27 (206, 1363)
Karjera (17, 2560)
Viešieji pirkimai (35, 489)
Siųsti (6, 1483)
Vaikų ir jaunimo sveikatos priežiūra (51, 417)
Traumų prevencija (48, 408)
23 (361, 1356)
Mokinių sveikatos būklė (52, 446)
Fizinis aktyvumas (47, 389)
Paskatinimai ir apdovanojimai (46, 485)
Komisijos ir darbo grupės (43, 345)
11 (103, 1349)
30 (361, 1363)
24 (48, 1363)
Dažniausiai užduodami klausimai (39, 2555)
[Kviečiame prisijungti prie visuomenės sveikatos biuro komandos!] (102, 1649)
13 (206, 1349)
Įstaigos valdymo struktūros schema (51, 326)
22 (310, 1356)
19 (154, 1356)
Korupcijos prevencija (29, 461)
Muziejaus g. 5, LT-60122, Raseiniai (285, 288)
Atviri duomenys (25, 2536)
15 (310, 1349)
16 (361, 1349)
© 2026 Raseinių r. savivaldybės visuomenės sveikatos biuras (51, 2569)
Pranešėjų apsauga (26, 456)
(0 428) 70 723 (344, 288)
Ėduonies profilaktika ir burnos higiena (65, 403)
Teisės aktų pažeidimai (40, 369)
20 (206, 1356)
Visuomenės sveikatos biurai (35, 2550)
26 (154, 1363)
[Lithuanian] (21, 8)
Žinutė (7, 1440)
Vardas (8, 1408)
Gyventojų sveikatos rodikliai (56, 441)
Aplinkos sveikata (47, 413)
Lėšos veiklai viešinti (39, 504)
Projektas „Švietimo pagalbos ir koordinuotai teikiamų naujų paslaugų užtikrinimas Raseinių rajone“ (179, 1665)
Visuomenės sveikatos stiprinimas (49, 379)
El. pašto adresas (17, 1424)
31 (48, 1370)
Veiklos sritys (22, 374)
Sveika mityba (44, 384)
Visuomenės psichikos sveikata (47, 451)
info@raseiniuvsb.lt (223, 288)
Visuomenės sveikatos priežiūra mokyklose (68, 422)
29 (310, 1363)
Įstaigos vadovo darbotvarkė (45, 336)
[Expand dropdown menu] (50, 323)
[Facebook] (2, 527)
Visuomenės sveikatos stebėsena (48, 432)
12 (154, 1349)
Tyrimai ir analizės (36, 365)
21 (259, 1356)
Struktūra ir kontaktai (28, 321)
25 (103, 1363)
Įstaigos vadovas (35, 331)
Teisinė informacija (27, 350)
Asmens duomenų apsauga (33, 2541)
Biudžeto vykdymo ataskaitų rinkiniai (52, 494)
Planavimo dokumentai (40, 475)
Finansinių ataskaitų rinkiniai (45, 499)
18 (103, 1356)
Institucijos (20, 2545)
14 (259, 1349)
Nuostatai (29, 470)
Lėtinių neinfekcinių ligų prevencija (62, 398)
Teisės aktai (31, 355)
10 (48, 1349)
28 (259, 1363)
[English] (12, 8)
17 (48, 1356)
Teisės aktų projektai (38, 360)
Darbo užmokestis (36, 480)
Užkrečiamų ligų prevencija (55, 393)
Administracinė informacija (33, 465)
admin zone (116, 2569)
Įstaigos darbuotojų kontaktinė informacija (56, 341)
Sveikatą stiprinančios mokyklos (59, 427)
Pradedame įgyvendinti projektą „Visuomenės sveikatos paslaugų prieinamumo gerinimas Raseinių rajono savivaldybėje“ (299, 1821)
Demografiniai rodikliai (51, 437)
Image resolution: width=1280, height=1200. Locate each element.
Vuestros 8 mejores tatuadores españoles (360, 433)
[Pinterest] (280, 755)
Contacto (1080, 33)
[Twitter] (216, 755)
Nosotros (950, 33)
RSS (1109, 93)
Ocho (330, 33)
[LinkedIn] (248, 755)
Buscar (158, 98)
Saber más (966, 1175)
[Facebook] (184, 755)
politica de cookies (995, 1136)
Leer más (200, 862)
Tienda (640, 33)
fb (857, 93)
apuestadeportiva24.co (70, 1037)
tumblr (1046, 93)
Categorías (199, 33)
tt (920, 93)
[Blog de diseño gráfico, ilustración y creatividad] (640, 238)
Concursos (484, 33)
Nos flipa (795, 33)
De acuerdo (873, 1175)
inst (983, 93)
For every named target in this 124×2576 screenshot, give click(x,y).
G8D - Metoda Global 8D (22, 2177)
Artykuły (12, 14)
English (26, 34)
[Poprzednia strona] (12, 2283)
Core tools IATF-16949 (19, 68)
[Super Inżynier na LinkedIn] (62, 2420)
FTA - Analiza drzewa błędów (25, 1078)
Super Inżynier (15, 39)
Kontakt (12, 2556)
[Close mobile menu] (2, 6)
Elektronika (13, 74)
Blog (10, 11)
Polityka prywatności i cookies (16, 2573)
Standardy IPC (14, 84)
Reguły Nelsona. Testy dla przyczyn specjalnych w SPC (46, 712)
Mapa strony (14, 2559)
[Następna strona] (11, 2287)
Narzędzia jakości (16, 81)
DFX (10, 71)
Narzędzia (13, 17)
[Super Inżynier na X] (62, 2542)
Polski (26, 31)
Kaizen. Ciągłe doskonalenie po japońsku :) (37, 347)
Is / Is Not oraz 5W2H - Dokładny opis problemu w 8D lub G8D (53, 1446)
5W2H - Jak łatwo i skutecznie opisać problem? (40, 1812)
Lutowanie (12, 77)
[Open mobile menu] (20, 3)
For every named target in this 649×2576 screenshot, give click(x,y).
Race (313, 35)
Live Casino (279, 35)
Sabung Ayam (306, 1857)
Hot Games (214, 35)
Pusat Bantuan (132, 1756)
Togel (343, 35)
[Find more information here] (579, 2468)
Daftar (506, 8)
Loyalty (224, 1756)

== What you need to do ==
All lines holding the word "informacija" must be found in the listing and copied.

== Solution to this exercise ==
Teisinė informacija (27, 350)
Administracinė informacija (33, 465)
Įstaigos darbuotojų kontaktinė informacija (56, 341)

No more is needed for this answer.